Solusinya, pendidikan harus ditangani secara serius agar diperoleh hasil yang maksimal.  Tak lama lagi pada tahun 2003, Indonesia akan diserbu tenaga-tenaga ahli dari luar negri yang mungkin lebih berkualitas, misalnya tenaga kesehatan dari Philipina yang mulai 6 tahun lalu sudah belajar bahasa Indonesia.
Sesuai dengan yang telah saya baca dalam guntingan berita di halaman depan, ‘Pendidikan di era otonomi daerah nasibnya jauh berbeda dengan bidang-bidang lain. Permasalahannya sama, tidak ada kejelasan acuan dari pusat hingga daerah. Terlebih, Kanwil Diknas dan Mendiknas yang selama ini mengurusi masalah pendidikan di daerah tidak lagi banyak ikut campur. Daerah pun kebingungan mencari legalitas untuk acuan pendidikan, akibatnya berbagai masalah muncul’. Permasalahan itu terjadi tidak hanya di Malang, di kota-kota lain saya kira masih mempunyai persoalan yang sama rumitnya. Bukan saja masalah yang timbul akibat otonomi daerah tetapi masalah-masalah lain masih perlu mendapatkan perhatian. Mulai dari masalah perijinan mendirikan lembaga pendidikan yang terkesan berbelit-belit, masih kurangnya faktor penunjang pandidikan, sampai tidak adanya standarisasi pendidikan. Belum lagi masalah Guru Tidak Tetap (GTT).
            Otonomi daerah sebenarnya adalah solusi yang tepat untuk mengatasi indoktrinasi kepada masyarakat selama masa orde baru (32 tahun). Pada masa itu tanpa disadari intervensi rezim orde baru dalam pendidikan nasional itu sampai pada persoalan individu, sehingga warga negara secara pribadi tidak memiliki privacy lagi dalam kehidupan. Penyeragaman yang telah dilakukan orde baru tidak hanya secara fisik, tapi sampai pada pola berpikir, sikap dan cara bertindak tiap siswa. Penyeragaman itu dilakukan melalui sentralisasi kurikulum, pembakuan metode mengajar dan alat tes sampai dengan penentuan kriteria kenaikan/kelulusan siswa. Materi kurikulum pendidikan nasional dari tingkat Taman Kanak-kanak (TK) hingga tingkat SMTA (sekarang SMU). Bahkan perguruan tinggi dari Sabang sampai Merauke dibuat seragam, tanpa melihat karakteristik pada setiap daerah. Padahal tiap daerah mempunyai karakteristik yang berbeda baik menyangkut potensi-potensi alam, potensi Sumber Daya Manusia (SDM) dan infrastruktur. Penyeragaman tersebut mengakibatkan terjadinya ketimpangan kualitas antara desa-kota, Jawa-Luar Jawa, Siswa kaya-siswa miskin dan lain sebagainya.
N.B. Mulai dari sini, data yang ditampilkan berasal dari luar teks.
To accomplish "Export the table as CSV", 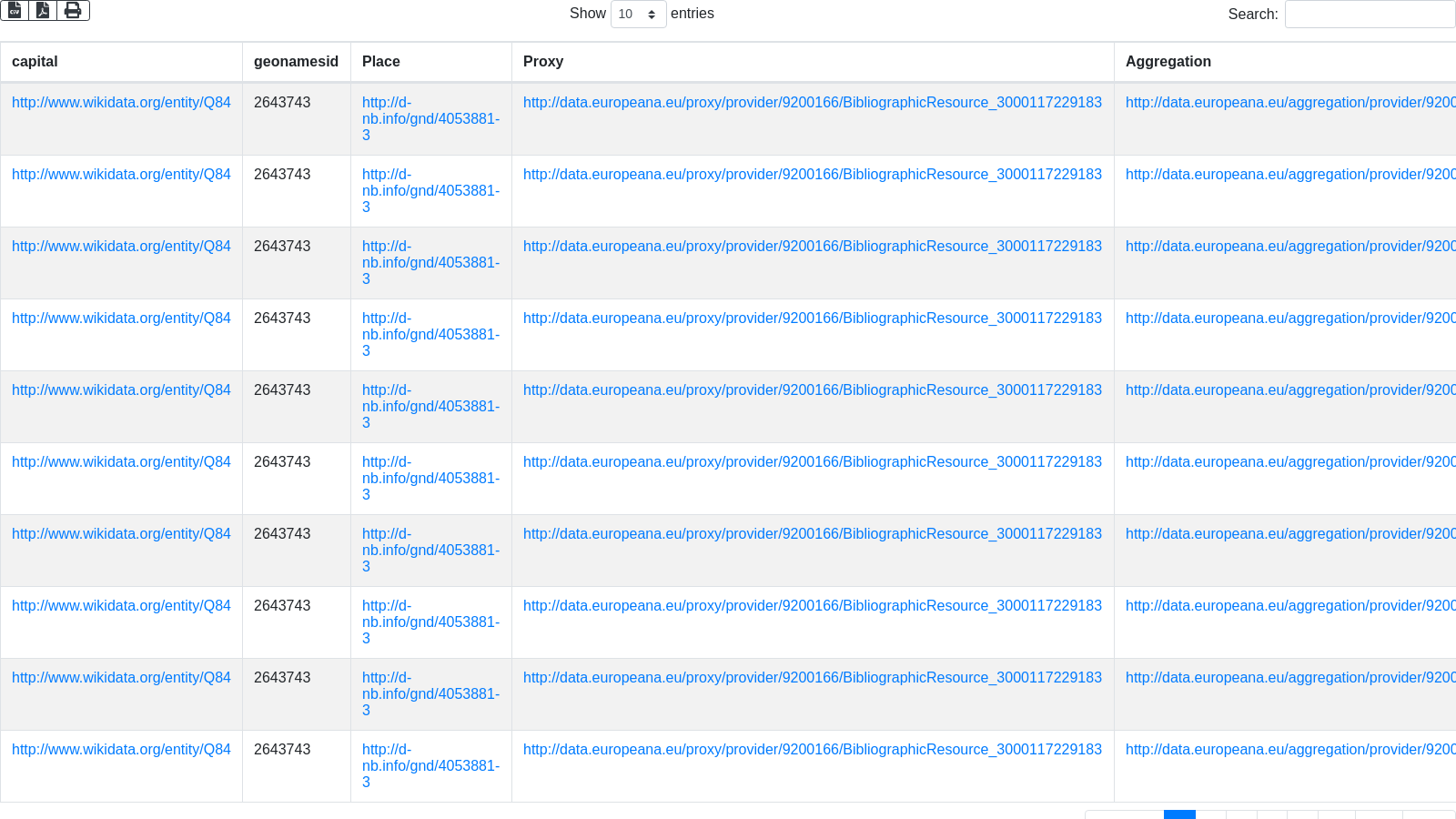I will click(15, 10).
            Kurikulum itu menjauhkan siswa dari lingkungan sekitarnya. Mereka belajar matematika secara rumit tetapi apa yang mereka pelajari, berbeda jauh dengan kehidupan mereka sehari-hari. Misalnya seorang petani yang seharusnya diberi pengetahuan tentang cara bercocok tanam dan mengetahui berbagai macam jenis padi lokal atau jenis tanaman lain. Atau seorang nelayan yang seharusnya belajar bagaimana mengetahui ilmu bintang yang menandakan ada atau tidaknya ikan di laut. Tetapi sesuai kurikulum saat itu, mereka diajari tentang administrasi perkantoran, pembukuan, tetapi tidak tersedia pekerjaan di kantoran untuk mereka.
             Kritik yang sangat tajam terhadap kurikulum pendidikan nasional adalah bahwa kurikulum tersebut terlalu sentralistik dan Jawasentris. Ternyata kurikulum seperti itu telah terbukti gagal karena tidak mmapu menciptakan manusia secara individu maupun bangsa yang mandiri. Oleh sebab itu, kurikulum sekarang disusun berdasarkan desentralisasi atau otonomi daerah.
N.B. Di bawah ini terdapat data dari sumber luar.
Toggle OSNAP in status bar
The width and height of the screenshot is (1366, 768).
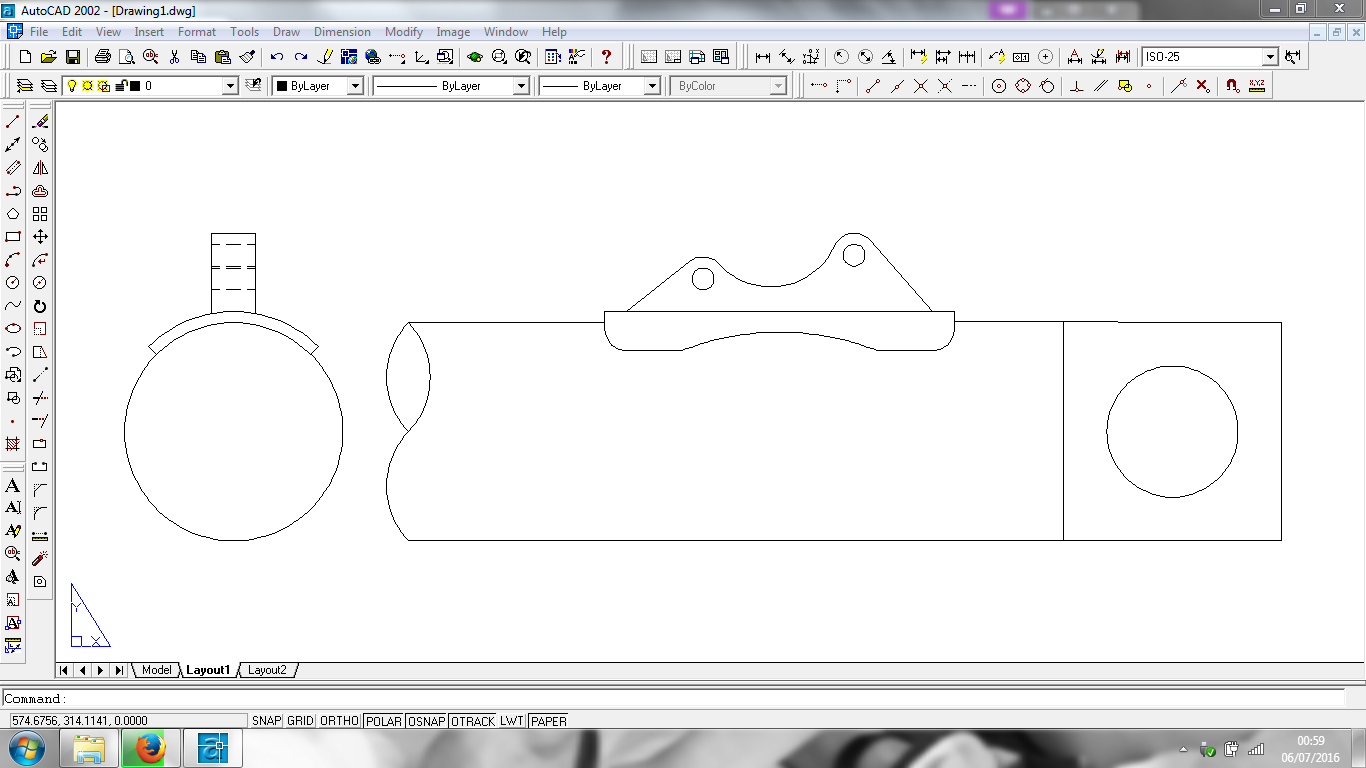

             Pendidikan sekolah itu membekali si pelajar dengan kerangka yang memungkinkannya menyusun dan memahami pengetahuan yang diperoleh dari lingkungan. Oleh sebab itu penyusunan kurikulum mempertimbangkan segala potensi alam, Sumber Daya Manusia (SDM), maupun sarana dan prasarana yang ada pada setiap daerah.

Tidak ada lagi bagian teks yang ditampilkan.